彼は患者を診る時、その顔や様子を見るだけで、どこが悪いかが分かった。薬の処方も、古来の処方にこだわらなかった。治療の方法は予測不可能で、一般人にはわかりにくいが、彼の処方箋は、毎回病気を治すことができた。地元の人たちは、その腕前に感心し、治療を受けに来る人が頻繁に往来した。
劉邦永の太素脈も非常に素晴らしく、指一本で脈を診るだけで患者の運勢や運命を予知することができた。 彼はまだ治りそうな患者には喜んで処方箋を出し、余命が幾ばくもないような患者には死ぬ日を告げた。
ある日のこと、劉邦永のもとへ、一人の老婦人が来て、あとどれくらい生きられるか知りたいと訪ねた。劉邦永は彼女の脈を診た後、竹を切った物を瓦の壺に入れて封をし、「これから毎年、この壺から竹を1つずつ取り出しなさい。終わった年のある月のある日に運命が訪れる」と告げた。その後、老婦人はその日に亡くなった。
また、ある地方奉行は痰が出る病気になり、具合が悪いので、劉邦永に治療を頼んだ。劉は脈を診た後、「この病気は治らない」と告げた。納得しない奉行は、船でよその土地へ渡り治療を頼んだ。劉邦永は遠出しない様に言っていたが、奉行は聞く耳を持たず、「帰ったら罰する」と怒り、劉邦永を監禁してしまった。

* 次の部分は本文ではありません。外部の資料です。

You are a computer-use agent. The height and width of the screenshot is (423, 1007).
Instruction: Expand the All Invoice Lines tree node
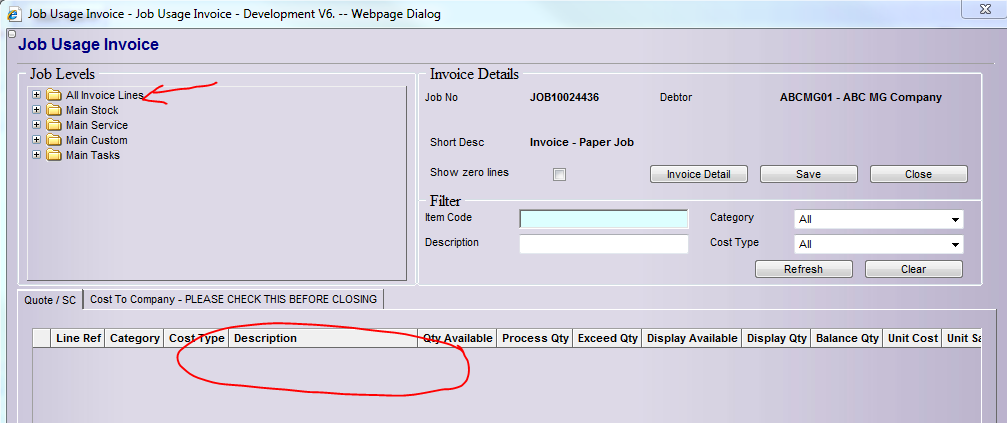pos(37,95)

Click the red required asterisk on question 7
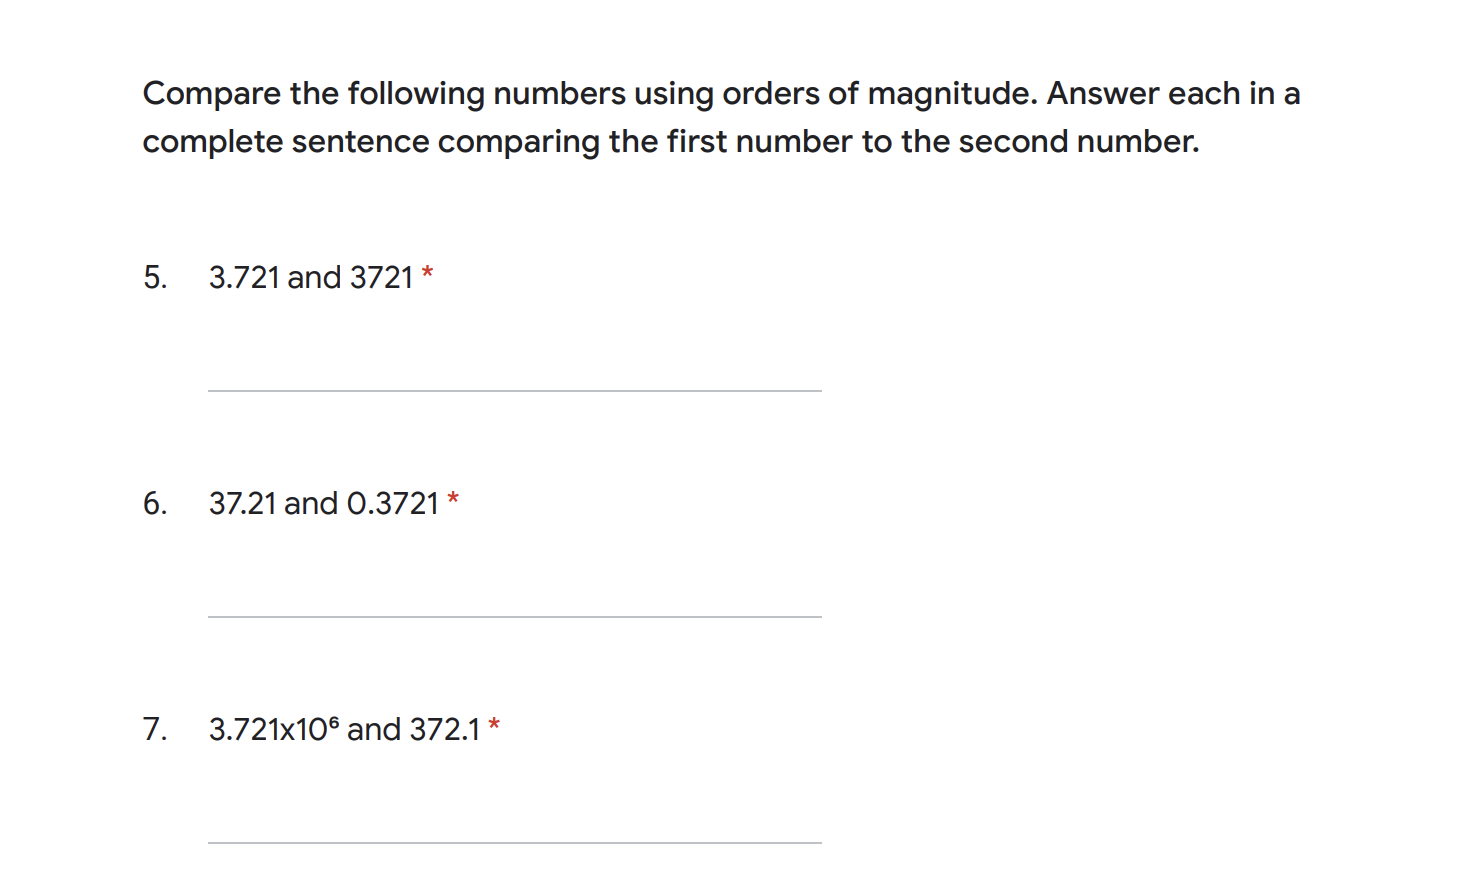click(x=495, y=722)
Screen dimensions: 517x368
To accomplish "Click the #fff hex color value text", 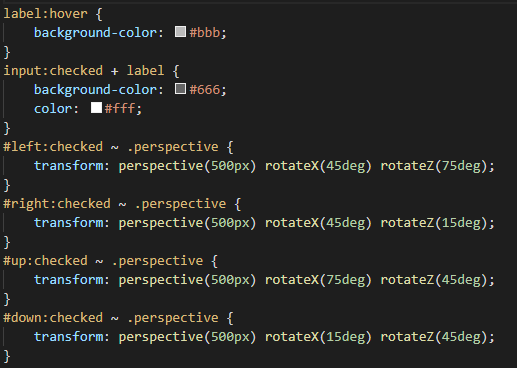I will tap(120, 109).
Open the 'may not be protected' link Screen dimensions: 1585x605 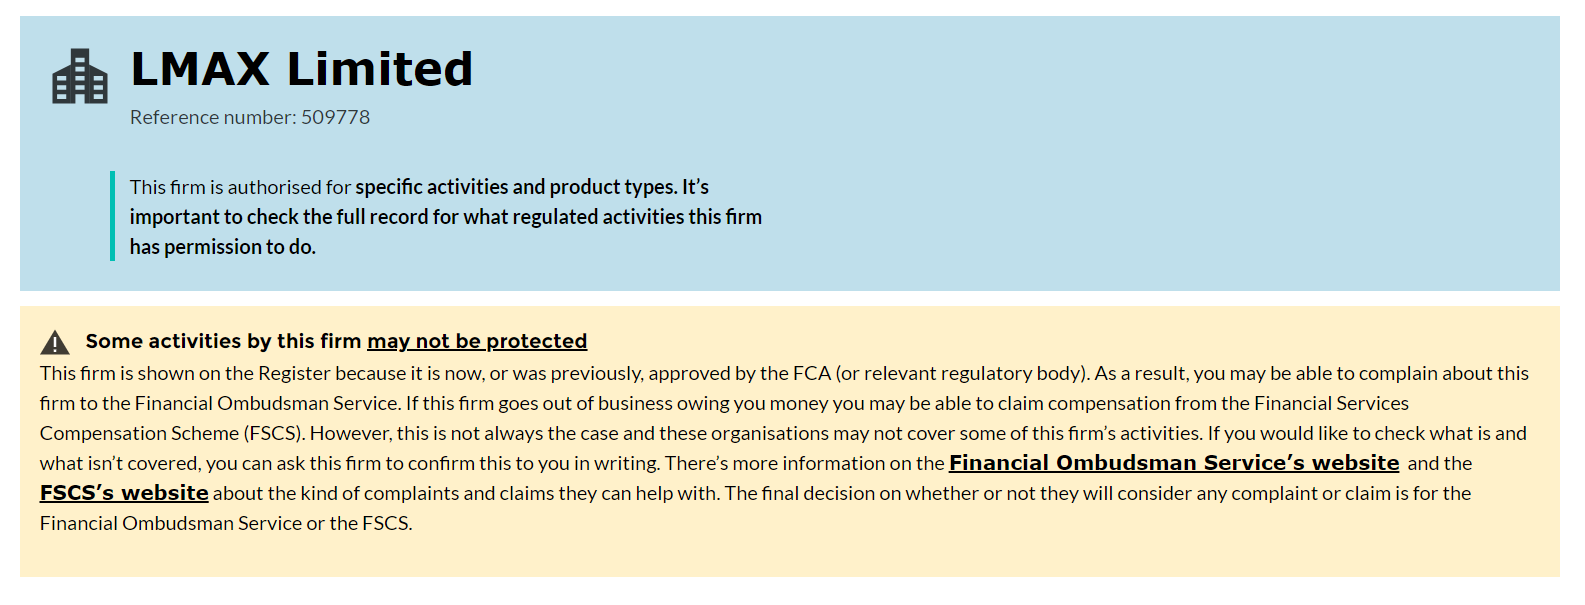click(x=477, y=341)
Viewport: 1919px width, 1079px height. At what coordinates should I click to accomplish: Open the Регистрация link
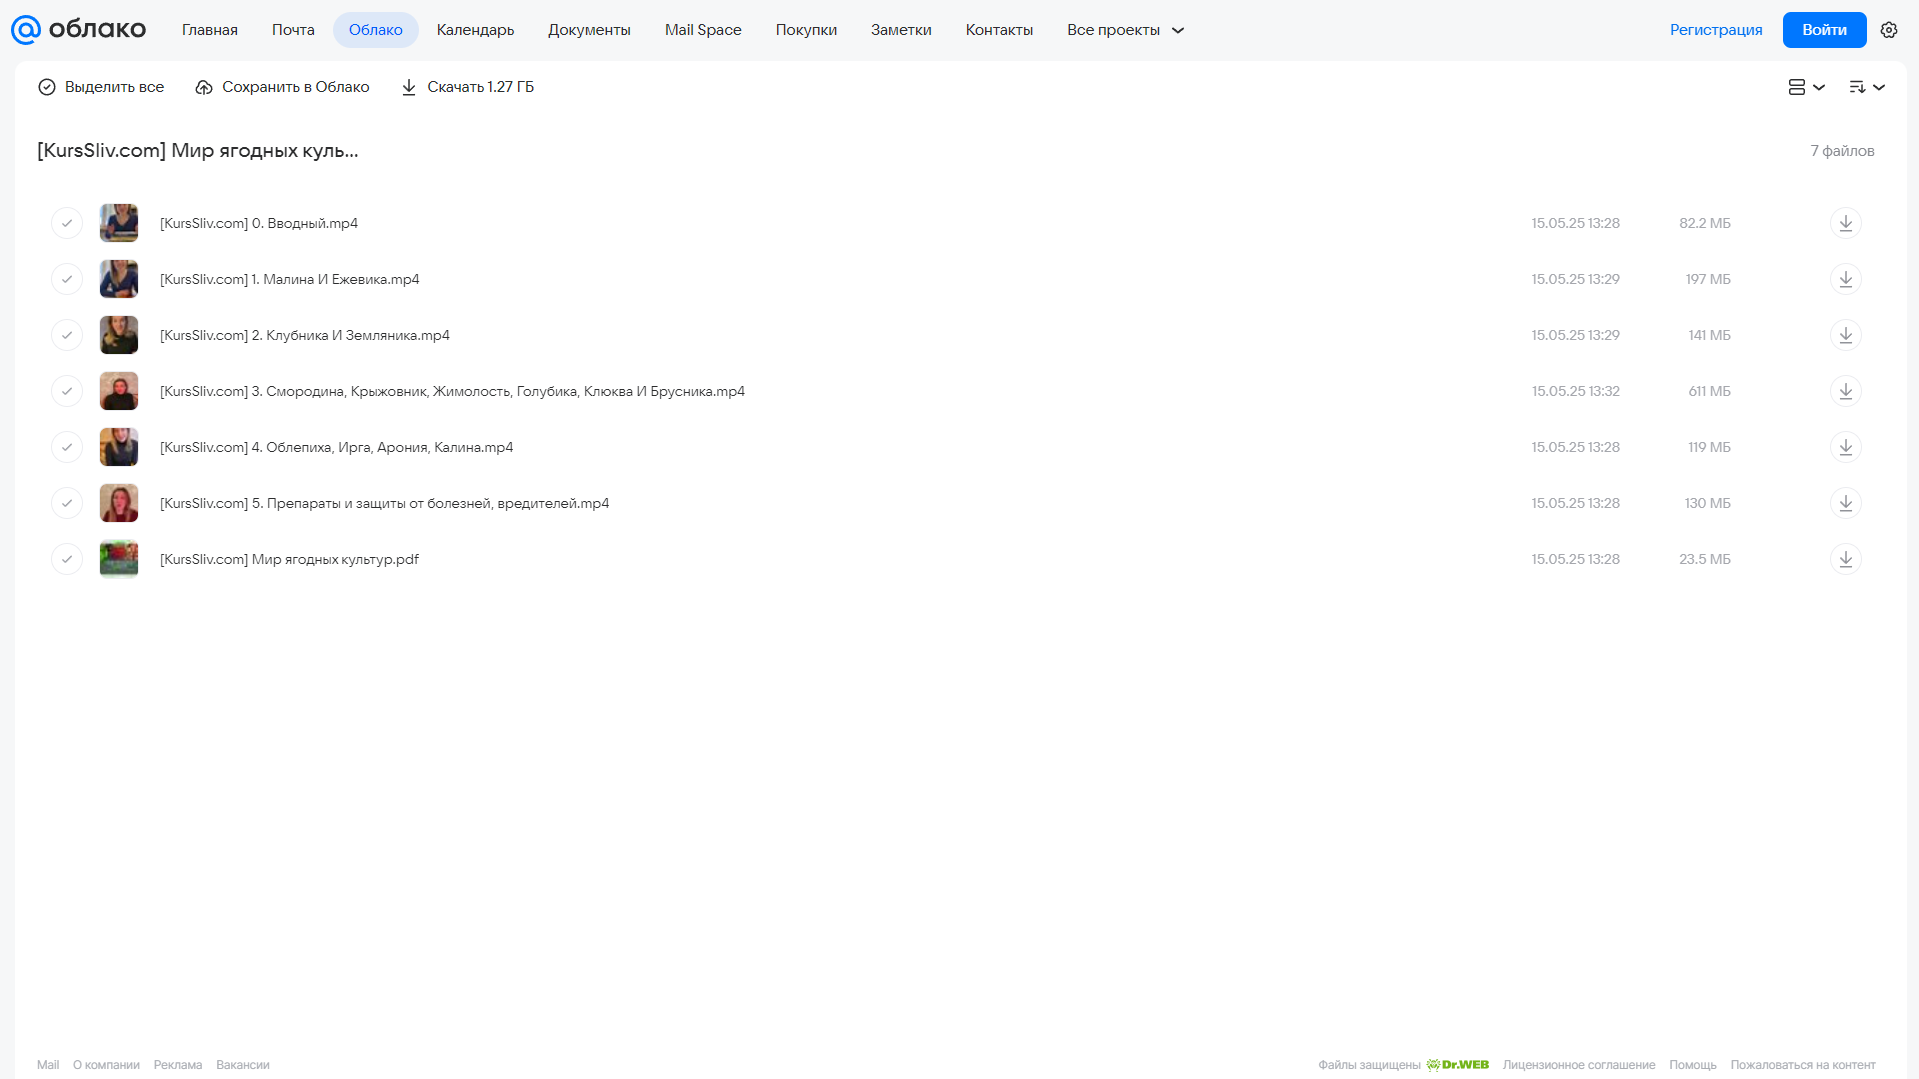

しかし、ほどなく奉行は船上で死亡した。彼は死ぬ前に劉邦永を思い出し、彼の忠告を聞かなかったことを悔やみ、遺言を残して、彼を釈放させた。奉行の訃報に接し、劉邦永は「帰ってこないのではと心配だったから、遠出しない様に言ったのに」と寂しげに語った。
その後、劉邦永は長年にわたり蓄積してきた処方を書き留めた。人々は彼の処方箋を使い続けた。彼の処方はよく効き、多くの人の病気を治した。